··· Records provided

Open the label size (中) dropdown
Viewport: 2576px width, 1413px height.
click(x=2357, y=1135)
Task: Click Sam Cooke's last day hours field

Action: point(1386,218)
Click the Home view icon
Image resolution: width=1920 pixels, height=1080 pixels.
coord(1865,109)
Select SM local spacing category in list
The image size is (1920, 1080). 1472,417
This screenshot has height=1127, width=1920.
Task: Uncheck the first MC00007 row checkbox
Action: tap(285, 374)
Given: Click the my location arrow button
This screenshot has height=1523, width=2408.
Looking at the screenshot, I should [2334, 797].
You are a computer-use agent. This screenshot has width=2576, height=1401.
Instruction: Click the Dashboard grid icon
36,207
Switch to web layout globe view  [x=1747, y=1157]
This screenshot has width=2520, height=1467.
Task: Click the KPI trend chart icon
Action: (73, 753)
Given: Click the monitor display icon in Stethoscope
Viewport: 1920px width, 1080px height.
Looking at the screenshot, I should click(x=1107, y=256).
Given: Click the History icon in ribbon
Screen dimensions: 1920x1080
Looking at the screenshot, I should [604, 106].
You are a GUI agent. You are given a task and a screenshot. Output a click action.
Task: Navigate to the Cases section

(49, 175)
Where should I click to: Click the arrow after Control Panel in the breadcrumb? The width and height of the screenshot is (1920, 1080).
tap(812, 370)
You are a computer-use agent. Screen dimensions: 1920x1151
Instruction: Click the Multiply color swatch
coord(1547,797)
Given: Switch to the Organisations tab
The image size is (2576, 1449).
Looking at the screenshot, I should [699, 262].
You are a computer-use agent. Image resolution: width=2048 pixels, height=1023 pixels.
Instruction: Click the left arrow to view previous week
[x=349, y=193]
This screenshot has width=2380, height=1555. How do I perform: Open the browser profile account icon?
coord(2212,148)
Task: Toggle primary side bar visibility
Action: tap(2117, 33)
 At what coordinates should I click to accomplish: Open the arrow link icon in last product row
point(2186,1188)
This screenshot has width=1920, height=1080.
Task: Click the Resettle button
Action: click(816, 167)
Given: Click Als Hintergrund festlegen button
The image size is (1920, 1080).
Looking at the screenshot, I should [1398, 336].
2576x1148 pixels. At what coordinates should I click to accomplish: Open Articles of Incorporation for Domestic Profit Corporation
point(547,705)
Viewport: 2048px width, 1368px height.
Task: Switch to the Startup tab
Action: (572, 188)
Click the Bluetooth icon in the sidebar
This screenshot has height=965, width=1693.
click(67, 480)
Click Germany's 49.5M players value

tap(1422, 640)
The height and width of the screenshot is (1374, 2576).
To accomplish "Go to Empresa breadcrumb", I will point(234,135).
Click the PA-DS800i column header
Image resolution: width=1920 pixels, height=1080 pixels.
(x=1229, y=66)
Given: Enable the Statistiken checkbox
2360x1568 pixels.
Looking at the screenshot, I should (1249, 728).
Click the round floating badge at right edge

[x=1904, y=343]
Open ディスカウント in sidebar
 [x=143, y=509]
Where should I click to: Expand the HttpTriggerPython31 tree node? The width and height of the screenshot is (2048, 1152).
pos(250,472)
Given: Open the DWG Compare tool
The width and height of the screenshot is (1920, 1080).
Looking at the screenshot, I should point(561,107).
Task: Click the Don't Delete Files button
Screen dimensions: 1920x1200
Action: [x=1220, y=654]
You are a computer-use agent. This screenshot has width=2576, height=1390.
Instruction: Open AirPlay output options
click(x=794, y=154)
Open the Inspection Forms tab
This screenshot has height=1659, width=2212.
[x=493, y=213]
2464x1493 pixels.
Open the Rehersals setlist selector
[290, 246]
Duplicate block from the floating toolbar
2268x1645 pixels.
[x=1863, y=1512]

······

Work task =>
The data must be printed verbatim, line by line.

Solved exercise =>
Open the label size (中) dropdown
Viewport: 2576px width, 1413px height.
click(x=2357, y=1135)
Task: Click Sam Cooke's last day hours field

Action: point(1386,218)
Click the Home view icon
Image resolution: width=1920 pixels, height=1080 pixels.
coord(1865,109)
Select SM local spacing category in list
The image size is (1920, 1080). 1472,417
This screenshot has height=1127, width=1920.
Task: Uncheck the first MC00007 row checkbox
Action: tap(285, 374)
Given: Click the my location arrow button
This screenshot has height=1523, width=2408.
Looking at the screenshot, I should [2334, 797].
You are a computer-use agent. This screenshot has width=2576, height=1401.
Instruction: Click the Dashboard grid icon
36,207
Switch to web layout globe view  [x=1747, y=1157]
This screenshot has width=2520, height=1467.
Task: Click the KPI trend chart icon
Action: (73, 753)
Given: Click the monitor display icon in Stethoscope
Viewport: 1920px width, 1080px height.
Looking at the screenshot, I should click(x=1107, y=256).
Given: Click the History icon in ribbon
Screen dimensions: 1920x1080
Looking at the screenshot, I should [604, 106].
You are a GUI agent. You are given a task and a screenshot. Output a click action.
Task: Navigate to the Cases section

(49, 175)
Where should I click to: Click the arrow after Control Panel in the breadcrumb? The width and height of the screenshot is (1920, 1080).
tap(812, 370)
You are a computer-use agent. Screen dimensions: 1920x1151
Instruction: Click the Multiply color swatch
coord(1547,797)
Given: Switch to the Organisations tab
The image size is (2576, 1449).
Looking at the screenshot, I should [699, 262].
You are a computer-use agent. Image resolution: width=2048 pixels, height=1023 pixels.
Instruction: Click the left arrow to view previous week
[x=349, y=193]
This screenshot has width=2380, height=1555. How do I perform: Open the browser profile account icon?
coord(2212,148)
Task: Toggle primary side bar visibility
Action: tap(2117, 33)
 At what coordinates should I click to accomplish: Open the arrow link icon in last product row
point(2186,1188)
This screenshot has width=1920, height=1080.
Task: Click the Resettle button
Action: click(816, 167)
Given: Click Als Hintergrund festlegen button
The image size is (1920, 1080).
Looking at the screenshot, I should [1398, 336].
2576x1148 pixels. At what coordinates should I click to accomplish: Open Articles of Incorporation for Domestic Profit Corporation
point(547,705)
Viewport: 2048px width, 1368px height.
Task: Switch to the Startup tab
Action: (572, 188)
Click the Bluetooth icon in the sidebar
This screenshot has height=965, width=1693.
click(67, 480)
Click Germany's 49.5M players value

tap(1422, 640)
The height and width of the screenshot is (1374, 2576).
To accomplish "Go to Empresa breadcrumb", I will point(234,135).
Click the PA-DS800i column header
Image resolution: width=1920 pixels, height=1080 pixels.
(x=1229, y=66)
Given: Enable the Statistiken checkbox
2360x1568 pixels.
Looking at the screenshot, I should (1249, 728).
Click the round floating badge at right edge

[x=1904, y=343]
Open ディスカウント in sidebar
 [x=143, y=509]
Where should I click to: Expand the HttpTriggerPython31 tree node? The width and height of the screenshot is (2048, 1152).
pos(250,472)
Given: Open the DWG Compare tool
The width and height of the screenshot is (1920, 1080).
Looking at the screenshot, I should point(561,107).
Task: Click the Don't Delete Files button
Screen dimensions: 1920x1200
Action: [x=1220, y=654]
You are a computer-use agent. This screenshot has width=2576, height=1390.
Instruction: Open AirPlay output options
click(x=794, y=154)
Open the Inspection Forms tab
This screenshot has height=1659, width=2212.
[x=493, y=213]
2464x1493 pixels.
Open the Rehersals setlist selector
[290, 246]
Duplicate block from the floating toolbar
2268x1645 pixels.
[x=1863, y=1512]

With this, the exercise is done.